“I am the seed of disorder.” –Paul Eluard
From an essay by Ezra Pound (published in The Exile):
“The principle of good is enunciated by Confucius. It consists in establishing order within oneself. This order or harmony spreads by a sort of contagion without specific effort.”
As Lewis Hyde, who excerpts the above passage in The Gift notes, Pound offers an implicit paradox here that he apparently could neither acknowledge nor accept. If “good” is order, how can it spread by “a sort of contagion”—surely a chaotic method of disseminating something supposedly well-structured?
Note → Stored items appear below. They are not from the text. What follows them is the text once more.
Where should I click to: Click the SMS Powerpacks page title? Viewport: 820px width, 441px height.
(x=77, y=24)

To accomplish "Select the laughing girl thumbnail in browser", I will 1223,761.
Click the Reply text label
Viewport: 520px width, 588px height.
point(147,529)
Hmm. I turn now to Wallace Stevens—or rather, to Helen Vendler on Wallace Stevens—to examine further this “idea of order.” Vendler’s interpretation of the order in Stevens’ “The Idea of Order at Key West” includes several approaches. There is order as in organization: the singer in Stevens’ poem creates and hence organizes her physical world. There is order as in command: she orders her world into being by singing, by language. Then there is order as magnitude: “The two Wordsworthian orders of mind and world…exquisitely fitted and yet subtly uneasy with each other,” notes Vendler. The tension Hyde finds and explicates in Pound’s Cantos also exists in Vendler’s examination of Stevens.
Eluard, a poet completely different in style, sensibility, and background from Pound and Stevens, identifies in his poem the workings of that tension, the DNA carrier, the seed of disorder which, it can be plausibly speculated, might well spread its own form of harmony without specific effort, traveling as seeds do through a myriad of dispersal mechanisms such as wind, burrs, digestion and expulsion, burial by mammals, flotation, and the like. (As a gardener, I am constantly amazed at these marvelous mechanisms.)
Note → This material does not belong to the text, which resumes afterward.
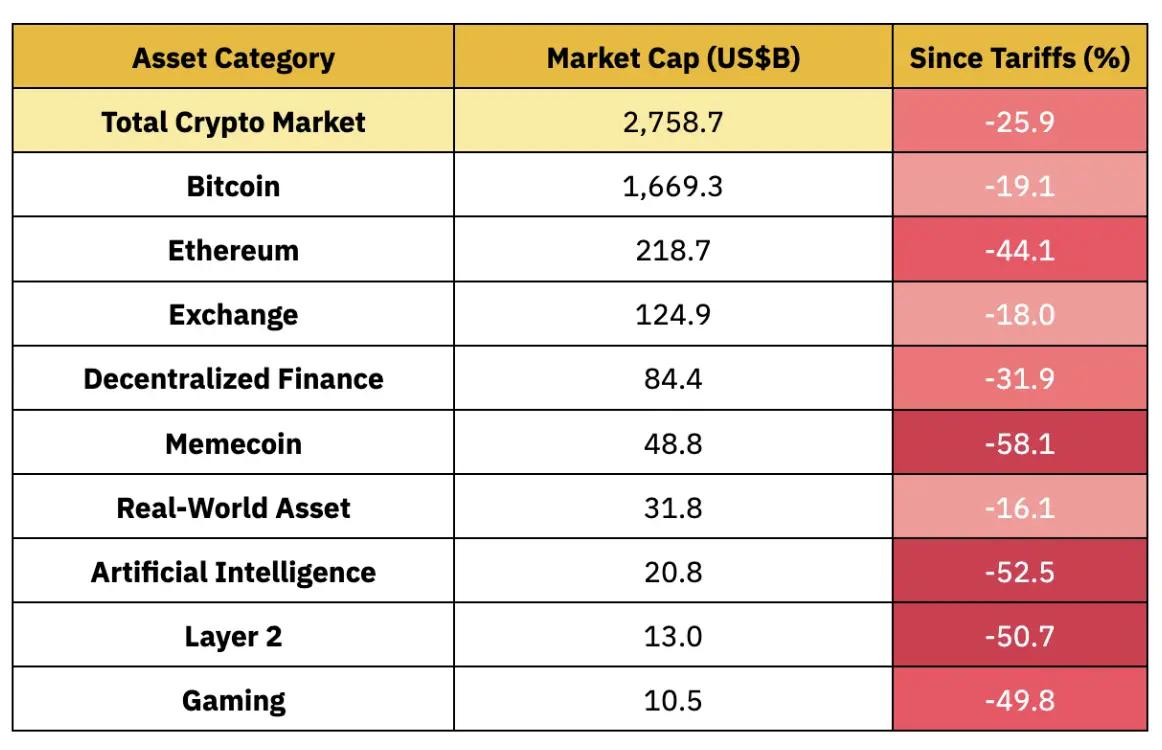Click the -44.1 Ethereum change cell
Screen dimensions: 1162x750
click(x=1019, y=250)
Well-fitted but uneasy together, disorder through its contagion moves harmony and order to grounds on which what inheres in the seed can survive, even thrive, as it organizes itself into maturity. The seed “follows orders” nature has imposed through genetics. Mind and world, order and self, establish themselves as “good.”
Without that seed of disorder, all is stasis. No art, nor mind nor world, can be produced unless the rebellious seed slips from stem, twig, womb, sac, or lamellae to sing its own idea of order into the world.